DATA FOR THIS TASK:
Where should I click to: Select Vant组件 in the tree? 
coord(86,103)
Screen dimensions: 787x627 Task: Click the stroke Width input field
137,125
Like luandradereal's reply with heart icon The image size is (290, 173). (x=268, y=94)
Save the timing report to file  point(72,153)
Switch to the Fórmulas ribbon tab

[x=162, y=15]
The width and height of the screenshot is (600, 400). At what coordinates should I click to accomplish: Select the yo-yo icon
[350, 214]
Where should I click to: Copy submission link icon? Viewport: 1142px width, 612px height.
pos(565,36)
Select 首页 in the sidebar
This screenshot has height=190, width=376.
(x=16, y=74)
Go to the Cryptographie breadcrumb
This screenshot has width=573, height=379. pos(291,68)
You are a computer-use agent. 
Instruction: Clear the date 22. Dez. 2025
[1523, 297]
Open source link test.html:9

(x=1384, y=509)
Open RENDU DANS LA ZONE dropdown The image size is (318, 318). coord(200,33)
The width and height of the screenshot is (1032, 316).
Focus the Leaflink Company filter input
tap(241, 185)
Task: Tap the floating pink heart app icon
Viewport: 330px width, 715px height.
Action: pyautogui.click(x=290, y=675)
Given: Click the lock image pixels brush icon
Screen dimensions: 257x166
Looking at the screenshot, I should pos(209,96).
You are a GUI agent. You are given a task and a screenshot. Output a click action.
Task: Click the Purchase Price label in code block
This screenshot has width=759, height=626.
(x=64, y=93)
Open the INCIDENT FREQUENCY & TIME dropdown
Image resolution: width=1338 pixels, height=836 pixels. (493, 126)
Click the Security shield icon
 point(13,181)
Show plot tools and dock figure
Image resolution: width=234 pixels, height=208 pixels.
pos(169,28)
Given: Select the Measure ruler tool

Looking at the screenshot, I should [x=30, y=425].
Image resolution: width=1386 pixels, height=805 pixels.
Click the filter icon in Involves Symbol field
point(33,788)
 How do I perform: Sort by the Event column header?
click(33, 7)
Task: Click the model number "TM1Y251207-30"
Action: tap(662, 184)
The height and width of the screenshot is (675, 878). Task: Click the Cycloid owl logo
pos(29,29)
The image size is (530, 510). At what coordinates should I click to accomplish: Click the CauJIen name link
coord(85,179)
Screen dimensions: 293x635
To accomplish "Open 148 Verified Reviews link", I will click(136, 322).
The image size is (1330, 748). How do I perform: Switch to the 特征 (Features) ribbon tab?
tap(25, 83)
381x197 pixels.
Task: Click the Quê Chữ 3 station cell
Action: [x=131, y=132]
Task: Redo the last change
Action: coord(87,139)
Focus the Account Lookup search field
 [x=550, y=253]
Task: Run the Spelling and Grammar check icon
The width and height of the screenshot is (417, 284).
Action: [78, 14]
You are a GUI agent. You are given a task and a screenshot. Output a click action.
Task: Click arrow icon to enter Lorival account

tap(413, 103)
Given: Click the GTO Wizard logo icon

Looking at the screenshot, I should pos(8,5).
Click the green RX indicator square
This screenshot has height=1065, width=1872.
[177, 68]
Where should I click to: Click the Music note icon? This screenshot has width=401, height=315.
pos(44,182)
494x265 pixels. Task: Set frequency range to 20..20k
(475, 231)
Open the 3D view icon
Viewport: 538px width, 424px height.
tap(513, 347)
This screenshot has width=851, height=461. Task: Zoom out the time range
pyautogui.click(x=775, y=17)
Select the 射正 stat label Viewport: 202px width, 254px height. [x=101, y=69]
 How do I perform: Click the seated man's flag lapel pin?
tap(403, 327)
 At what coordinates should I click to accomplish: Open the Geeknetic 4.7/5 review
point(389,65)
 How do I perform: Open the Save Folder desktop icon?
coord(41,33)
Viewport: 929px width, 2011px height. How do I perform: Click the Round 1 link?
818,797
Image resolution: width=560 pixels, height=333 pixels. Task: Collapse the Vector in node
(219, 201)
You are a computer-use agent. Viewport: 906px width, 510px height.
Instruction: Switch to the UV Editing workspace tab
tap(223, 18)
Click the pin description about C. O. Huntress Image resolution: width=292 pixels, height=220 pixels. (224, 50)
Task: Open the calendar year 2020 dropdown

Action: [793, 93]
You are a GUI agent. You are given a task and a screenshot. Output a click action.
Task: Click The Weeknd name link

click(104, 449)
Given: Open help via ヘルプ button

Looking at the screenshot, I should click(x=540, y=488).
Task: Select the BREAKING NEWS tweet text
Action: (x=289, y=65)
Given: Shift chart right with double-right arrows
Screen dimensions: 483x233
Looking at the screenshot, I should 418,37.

TASK TO COMPLETE: Can you put each line of the data above into a Markdown table with the columns Row and Line, numbering the rows and leaving out blank lines?

SOLUTION TO THIS TASK:
| Row | Line |
|---|---|
| 1 | Where should I click to: Select Vant组件 in the tree?  |
| 2 | coord(86,103) |
| 3 | Screen dimensions: 787x627 Task: Click the stroke Width input field |
| 4 | 137,125 |
| 5 | Like luandradereal's reply with heart icon The image size is (290, 173). (x=268, y=94) |
| 6 | Save the timing report to file  point(72,153) |
| 7 | Switch to the Fórmulas ribbon tab |
| 8 | [x=162, y=15] |
| 9 | The width and height of the screenshot is (600, 400). At what coordinates should I click to accomplish: Select the yo-yo icon |
| 10 | [350, 214] |
| 11 | Where should I click to: Copy submission link icon? Viewport: 1142px width, 612px height. |
| 12 | pos(565,36) |
| 13 | Select 首页 in the sidebar |
| 14 | This screenshot has height=190, width=376. |
| 15 | (x=16, y=74) |
| 16 | Go to the Cryptographie breadcrumb |
| 17 | This screenshot has width=573, height=379. pos(291,68) |
| 18 | You are a computer-use agent.  |
| 19 | Instruction: Clear the date 22. Dez. 2025 |
| 20 | [1523, 297] |
| 21 | Open source link test.html:9 |
| 22 | (x=1384, y=509) |
| 23 | Open RENDU DANS LA ZONE dropdown The image size is (318, 318). coord(200,33) |
| 24 | The width and height of the screenshot is (1032, 316). |
| 25 | Focus the Leaflink Company filter input |
| 26 | tap(241, 185) |
| 27 | Task: Tap the floating pink heart app icon |
| 28 | Viewport: 330px width, 715px height. |
| 29 | Action: pyautogui.click(x=290, y=675) |
| 30 | Given: Click the lock image pixels brush icon |
| 31 | Screen dimensions: 257x166 |
| 32 | Looking at the screenshot, I should pos(209,96). |
| 33 | You are a GUI agent. You are given a task and a screenshot. Output a click action. |
| 34 | Task: Click the Purchase Price label in code block |
| 35 | This screenshot has width=759, height=626. |
| 36 | (x=64, y=93) |
| 37 | Open the INCIDENT FREQUENCY & TIME dropdown |
| 38 | Image resolution: width=1338 pixels, height=836 pixels. (493, 126) |
| 39 | Click the Security shield icon |
| 40 |  point(13,181) |
| 41 | Show plot tools and dock figure |
| 42 | Image resolution: width=234 pixels, height=208 pixels. |
| 43 | pos(169,28) |
| 44 | Given: Select the Measure ruler tool |
| 45 | Looking at the screenshot, I should [x=30, y=425]. |
| 46 | Image resolution: width=1386 pixels, height=805 pixels. |
| 47 | Click the filter icon in Involves Symbol field |
| 48 | point(33,788) |
| 49 |  How do I perform: Sort by the Event column header? |
| 50 | click(33, 7) |
| 51 | Task: Click the model number "TM1Y251207-30" |
| 52 | Action: tap(662, 184) |
| 53 | The height and width of the screenshot is (675, 878). Task: Click the Cycloid owl logo |
| 54 | pos(29,29) |
| 55 | The image size is (530, 510). At what coordinates should I click to accomplish: Click the CauJIen name link |
| 56 | coord(85,179) |
| 57 | Screen dimensions: 293x635 |
| 58 | To accomplish "Open 148 Verified Reviews link", I will click(136, 322). |
| 59 | The image size is (1330, 748). How do I perform: Switch to the 特征 (Features) ribbon tab? |
| 60 | tap(25, 83) |
| 61 | 381x197 pixels. |
| 62 | Task: Click the Quê Chữ 3 station cell |
| 63 | Action: [x=131, y=132] |
| 64 | Task: Redo the last change |
| 65 | Action: coord(87,139) |
| 66 | Focus the Account Lookup search field |
| 67 |  [x=550, y=253] |
| 68 | Task: Run the Spelling and Grammar check icon |
| 69 | The width and height of the screenshot is (417, 284). |
| 70 | Action: [78, 14] |
| 71 | You are a GUI agent. You are given a task and a screenshot. Output a click action. |
| 72 | Task: Click arrow icon to enter Lorival account |
| 73 | tap(413, 103) |
| 74 | Given: Click the GTO Wizard logo icon |
| 75 | Looking at the screenshot, I should pos(8,5). |
| 76 | Click the green RX indicator square |
| 77 | This screenshot has height=1065, width=1872. |
| 78 | [177, 68] |
| 79 | Where should I click to: Click the Music note icon? This screenshot has width=401, height=315. |
| 80 | pos(44,182) |
| 81 | 494x265 pixels. Task: Set frequency range to 20..20k |
| 82 | (475, 231) |
| 83 | Open the 3D view icon |
| 84 | Viewport: 538px width, 424px height. |
| 85 | tap(513, 347) |
| 86 | This screenshot has width=851, height=461. Task: Zoom out the time range |
| 87 | pyautogui.click(x=775, y=17) |
| 88 | Select the 射正 stat label Viewport: 202px width, 254px height. [x=101, y=69] |
| 89 |  How do I perform: Click the seated man's flag lapel pin? |
| 90 | tap(403, 327) |
| 91 |  At what coordinates should I click to accomplish: Open the Geeknetic 4.7/5 review |
| 92 | point(389,65) |
| 93 |  How do I perform: Open the Save Folder desktop icon? |
| 94 | coord(41,33) |
| 95 | Viewport: 929px width, 2011px height. How do I perform: Click the Round 1 link? |
| 96 | 818,797 |
| 97 | Image resolution: width=560 pixels, height=333 pixels. Task: Collapse the Vector in node |
| 98 | (219, 201) |
| 99 | You are a computer-use agent. Viewport: 906px width, 510px height. |
| 100 | Instruction: Switch to the UV Editing workspace tab |
| 101 | tap(223, 18) |
| 102 | Click the pin description about C. O. Huntress Image resolution: width=292 pixels, height=220 pixels. (224, 50) |
| 103 | Task: Open the calendar year 2020 dropdown |
| 104 | Action: [793, 93] |
| 105 | You are a GUI agent. You are given a task and a screenshot. Output a click action. |
| 106 | Task: Click The Weeknd name link |
| 107 | click(104, 449) |
| 108 | Given: Open help via ヘルプ button |
| 109 | Looking at the screenshot, I should click(x=540, y=488). |
| 110 | Task: Select the BREAKING NEWS tweet text |
| 111 | Action: (x=289, y=65) |
| 112 | Given: Shift chart right with double-right arrows |
| 113 | Screen dimensions: 483x233 |
| 114 | Looking at the screenshot, I should 418,37. |